Bluetooth is a registered trademark of Bluetooth SIG, Inc. 
Wi-Fi is a registered trademark of the Wi-Fi Alliance.

Solution Advantages
  • Maintains accurate locations: The system dynamically configures the mesh network, communicating with other units localizing themselves within 30 meters. A vehicle’s location can be pinpointed to within 10 meters and is continuously updated within the network to maintain an error-free vehicle location database.
  • Clearly communicates vehicle information: When looking for a specific vehicle in a lot, the user is notified of vehicle proximity via the handheld reader’s haptic, audio, and/or visual feedback.

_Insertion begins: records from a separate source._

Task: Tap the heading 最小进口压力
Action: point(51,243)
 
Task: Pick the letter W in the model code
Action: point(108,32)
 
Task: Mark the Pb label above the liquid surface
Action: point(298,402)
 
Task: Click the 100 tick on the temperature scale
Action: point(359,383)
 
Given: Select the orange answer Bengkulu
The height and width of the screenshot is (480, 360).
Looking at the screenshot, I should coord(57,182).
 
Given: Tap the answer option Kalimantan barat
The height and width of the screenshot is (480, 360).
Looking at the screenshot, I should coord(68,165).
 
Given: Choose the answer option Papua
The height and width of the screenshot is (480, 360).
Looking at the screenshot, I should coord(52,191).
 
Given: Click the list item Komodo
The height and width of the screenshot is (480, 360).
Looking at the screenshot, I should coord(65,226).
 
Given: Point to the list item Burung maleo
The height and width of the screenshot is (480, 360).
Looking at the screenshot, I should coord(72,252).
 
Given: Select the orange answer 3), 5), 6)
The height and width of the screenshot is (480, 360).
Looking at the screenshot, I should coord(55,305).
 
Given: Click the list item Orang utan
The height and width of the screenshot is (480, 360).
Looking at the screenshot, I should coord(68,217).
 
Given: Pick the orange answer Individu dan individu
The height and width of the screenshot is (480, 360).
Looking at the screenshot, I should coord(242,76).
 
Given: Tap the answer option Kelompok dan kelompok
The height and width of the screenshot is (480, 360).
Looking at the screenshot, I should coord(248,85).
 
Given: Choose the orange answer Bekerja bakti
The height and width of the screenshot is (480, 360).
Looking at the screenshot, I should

A mobile robot transmits video as well as vehicle information. 
  • Enables battery charging: When a vehicle is found with low battery levels, a mobile robot can safely provide a charge to the battery to get the vehicle running.   
  • Identifies damage: In addition to monitoring battery health, when used with a drone, the system can identify vehicle damage, such as flat tires.
  • Provides versatile connection options: Connectors fit commercial vehicles as well as comply with required NATO standards for power connectors for military use. Near-field communication (NFC) capabilities can replace RFID when needed, and an optional GPS/global navigation satellite system (GNSS) module can provide outdoor localization.
  • Supports advanced control: A geo-fence functionality stops vehicle location reports when outside of a prescribed location. 
  • Provides large-scale functionality: This system can identify and track hundreds of vehicles at a time. When using Bluetooth Low Energy (BLE) mesh networking, thousands of devices could potentially be connected at once. 
  • Offers secure access: The system includes an advanced encryption standard (AES) for securing messages over the air as well as securing information in the vehicle database.
Potential Commercial Applications

Vehicle location and health monitoring for: 

  • Military vehicle fleets
  • Commercial vehicle fleets
A flat circuit board rounded at the top, labeled with “Battery Monitoring System Unit,” LED power, GTRI, BUZZ, RTC, +30V+, -GND-, microSD, FLASH, BBQ, ACC, LOAD, and ENV.

Front view of the BMS custom circuit board (military version).

A flat circuit board rounded at the top and imprinted with the Georgia Tech yellow jacket logo, -GND-, +30V+, BMS Rev C1, GTRI 2022.12, RTC BATT, LIPO BATT, ~SHDN, <36V, GND, and =5V.

Rear view of the BMS custom circuit board (military version).